Yes, as a military ruler, Obasanjo had bequeathed a robust national airline to his successor, Shehu Shagari, only to watch from the sidelines as the assets were gutted or lost by visionless leadership. But the Obasanjo that returned as a civilian honcho was solely concerned with accumulating more planes for the presidential fleet. At the same time he insisted that Nigeria was a poor country, he behaved as if it were awash with careless, prodigal wealth. In one of the worst moments in his political career, he looked the other way, playing an unconvincing ostrich, as his aides reportedly distributed billions of naira in bribes to buy a constitutional amendment that would have enabled him to stay in power.

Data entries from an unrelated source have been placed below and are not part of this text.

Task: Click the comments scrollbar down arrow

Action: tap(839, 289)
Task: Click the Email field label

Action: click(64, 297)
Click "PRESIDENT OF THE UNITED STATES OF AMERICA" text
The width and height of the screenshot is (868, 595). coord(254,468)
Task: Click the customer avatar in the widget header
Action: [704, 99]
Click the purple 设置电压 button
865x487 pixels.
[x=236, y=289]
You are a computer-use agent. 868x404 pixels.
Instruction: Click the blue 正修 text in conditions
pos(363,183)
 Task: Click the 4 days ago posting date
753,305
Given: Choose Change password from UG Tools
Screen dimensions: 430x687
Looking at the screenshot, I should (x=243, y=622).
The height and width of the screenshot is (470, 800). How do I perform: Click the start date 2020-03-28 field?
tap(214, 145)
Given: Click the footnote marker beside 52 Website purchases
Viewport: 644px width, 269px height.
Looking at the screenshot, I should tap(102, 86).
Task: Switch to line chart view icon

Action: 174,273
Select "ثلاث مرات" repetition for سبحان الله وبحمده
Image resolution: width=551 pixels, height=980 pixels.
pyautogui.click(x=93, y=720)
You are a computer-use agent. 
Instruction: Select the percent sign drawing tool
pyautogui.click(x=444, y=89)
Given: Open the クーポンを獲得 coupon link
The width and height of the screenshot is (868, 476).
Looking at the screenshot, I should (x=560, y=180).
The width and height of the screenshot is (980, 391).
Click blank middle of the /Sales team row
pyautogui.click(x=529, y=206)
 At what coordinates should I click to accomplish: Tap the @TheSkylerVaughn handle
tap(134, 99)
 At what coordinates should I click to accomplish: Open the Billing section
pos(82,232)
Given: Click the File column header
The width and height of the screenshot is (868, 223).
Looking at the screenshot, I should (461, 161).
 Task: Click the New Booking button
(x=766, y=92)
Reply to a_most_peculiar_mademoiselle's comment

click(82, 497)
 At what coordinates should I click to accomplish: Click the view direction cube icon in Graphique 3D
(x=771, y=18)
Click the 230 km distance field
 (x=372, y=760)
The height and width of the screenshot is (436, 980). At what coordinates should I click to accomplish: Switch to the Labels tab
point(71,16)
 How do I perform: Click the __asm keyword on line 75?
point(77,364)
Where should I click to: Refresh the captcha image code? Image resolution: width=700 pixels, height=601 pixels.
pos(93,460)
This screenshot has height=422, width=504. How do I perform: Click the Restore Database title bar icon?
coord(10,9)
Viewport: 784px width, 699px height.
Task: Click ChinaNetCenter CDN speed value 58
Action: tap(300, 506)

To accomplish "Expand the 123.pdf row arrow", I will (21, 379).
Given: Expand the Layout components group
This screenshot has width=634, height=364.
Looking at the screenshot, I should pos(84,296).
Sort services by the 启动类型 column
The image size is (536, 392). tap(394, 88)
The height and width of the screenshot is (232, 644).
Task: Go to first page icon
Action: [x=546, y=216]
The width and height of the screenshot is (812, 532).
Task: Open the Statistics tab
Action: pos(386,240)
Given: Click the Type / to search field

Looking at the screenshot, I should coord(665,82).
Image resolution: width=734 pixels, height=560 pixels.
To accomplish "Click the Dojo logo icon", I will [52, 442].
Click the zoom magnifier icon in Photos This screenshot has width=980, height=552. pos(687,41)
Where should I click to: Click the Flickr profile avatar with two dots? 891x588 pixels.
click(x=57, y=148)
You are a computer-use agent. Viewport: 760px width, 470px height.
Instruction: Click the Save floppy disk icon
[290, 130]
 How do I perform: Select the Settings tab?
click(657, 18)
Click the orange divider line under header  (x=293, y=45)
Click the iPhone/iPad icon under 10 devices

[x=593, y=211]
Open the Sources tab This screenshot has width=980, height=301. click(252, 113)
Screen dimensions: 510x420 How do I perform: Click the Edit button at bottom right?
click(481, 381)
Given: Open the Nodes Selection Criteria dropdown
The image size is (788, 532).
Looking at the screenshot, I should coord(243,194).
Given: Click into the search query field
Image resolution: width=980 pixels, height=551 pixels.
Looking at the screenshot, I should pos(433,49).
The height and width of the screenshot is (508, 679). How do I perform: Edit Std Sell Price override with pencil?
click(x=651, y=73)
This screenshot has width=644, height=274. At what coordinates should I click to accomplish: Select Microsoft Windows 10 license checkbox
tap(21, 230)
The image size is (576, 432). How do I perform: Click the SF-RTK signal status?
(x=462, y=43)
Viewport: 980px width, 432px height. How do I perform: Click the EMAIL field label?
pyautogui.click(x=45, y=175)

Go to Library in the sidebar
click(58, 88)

Mr. Obasanjo had a great opportunity to deepen democratic ethos in Nigeria; instead, he made his mark as a field marshal of riggers, stipulating that elections were do-or-die affairs. He might have advanced the cause of accountability and transparency in governance; instead he coddled and empowered many corrupt elements, and turned an otherwise salutary war against corruption into a cynical ploy to send terrifying signals to public officials opposed to his self-perpetuation designs that there was hell to pay.

Like Babangida, he had to be forced to abandon his scheme to stay put. After reluctantly leaving office, he moved – you guessed right – into his own mansion. Doubtless designed to rival Babangida’s, his own mansion is perched on a hilltop in Abeokuta.

In the final analysis, both Babangida and Obasanjo are cut from the same cloth – and what a tarnished, ungainly cloth it is. They epitomize a profound moral and mental virus that infects far too many of Nigeria’s public officials. Shortsighted and morally puny, they mistake their self-aggrandizement as the hallmark of leadership. They measure their importance in terms of what they have stashed away, instead of how they have lifted their societies. In the end, they think it’s enough to say, “I may be a fool, but there are bigger fools.”